Target pointing data
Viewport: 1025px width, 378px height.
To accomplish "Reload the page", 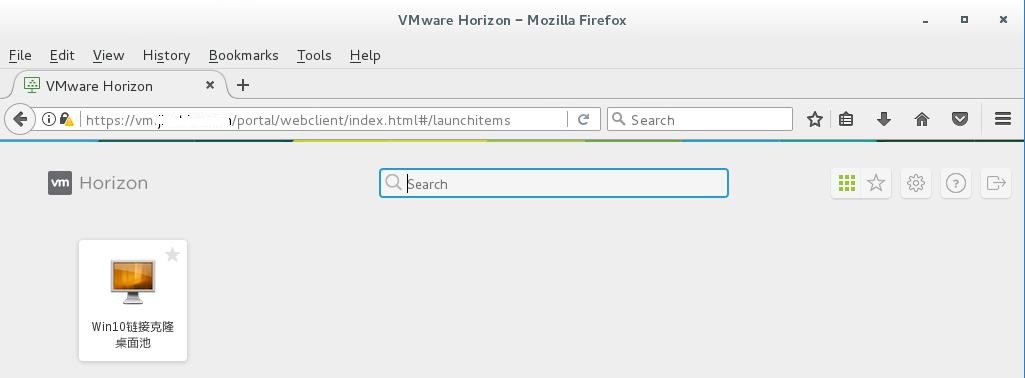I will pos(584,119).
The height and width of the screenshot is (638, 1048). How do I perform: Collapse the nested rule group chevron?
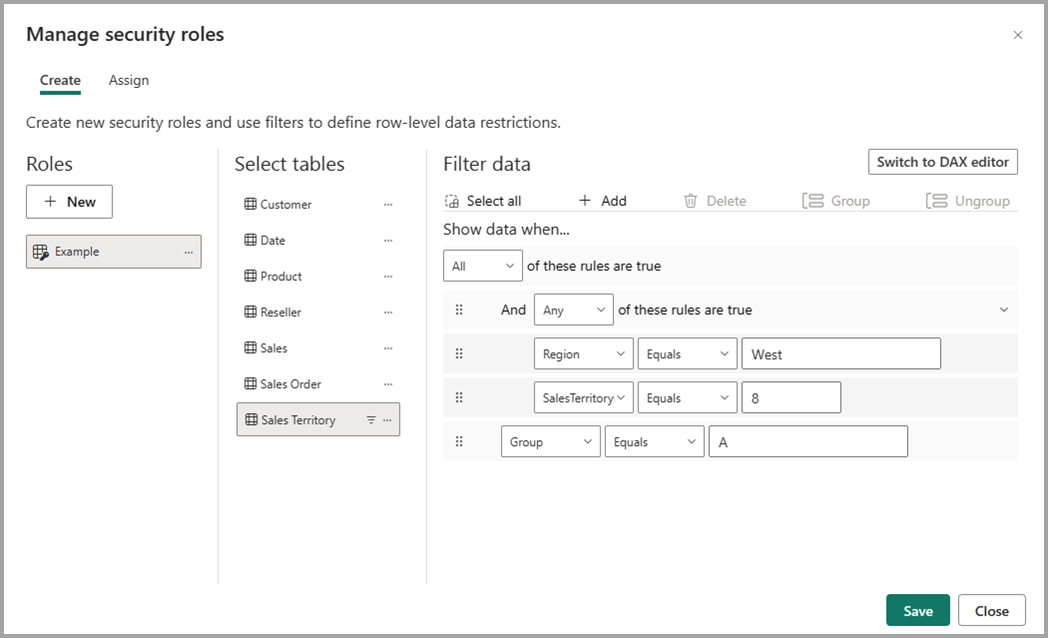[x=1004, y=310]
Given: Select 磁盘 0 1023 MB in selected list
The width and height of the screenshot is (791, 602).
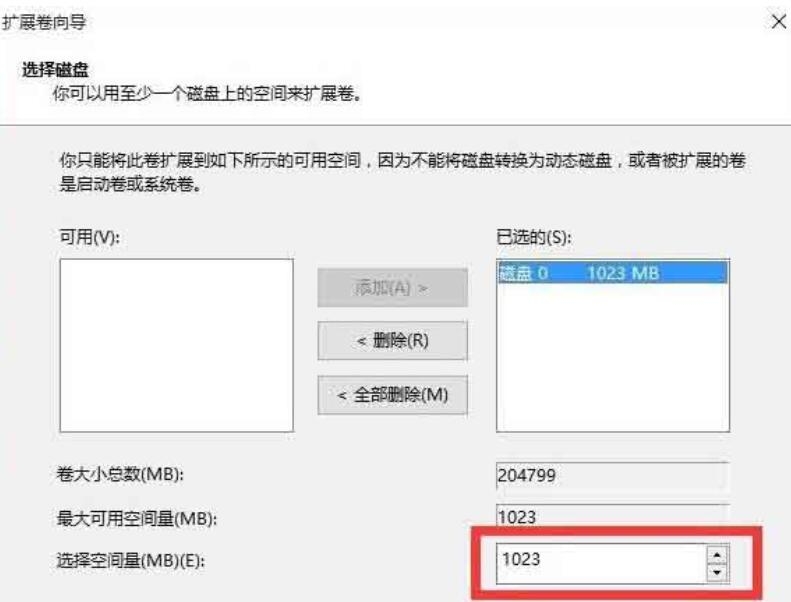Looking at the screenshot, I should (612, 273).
...
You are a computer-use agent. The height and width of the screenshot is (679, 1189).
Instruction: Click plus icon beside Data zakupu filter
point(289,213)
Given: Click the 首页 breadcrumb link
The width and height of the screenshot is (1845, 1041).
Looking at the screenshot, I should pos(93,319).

Task description: Format the lines from the one containing "Given: Click the 首页 breadcrumb link" through the one containing "Looking at the screenshot, I should pos(93,319).", inclusive, as a JSON list of strings with one string per line.

Finished task:
[
  "Given: Click the 首页 breadcrumb link",
  "The width and height of the screenshot is (1845, 1041).",
  "Looking at the screenshot, I should pos(93,319)."
]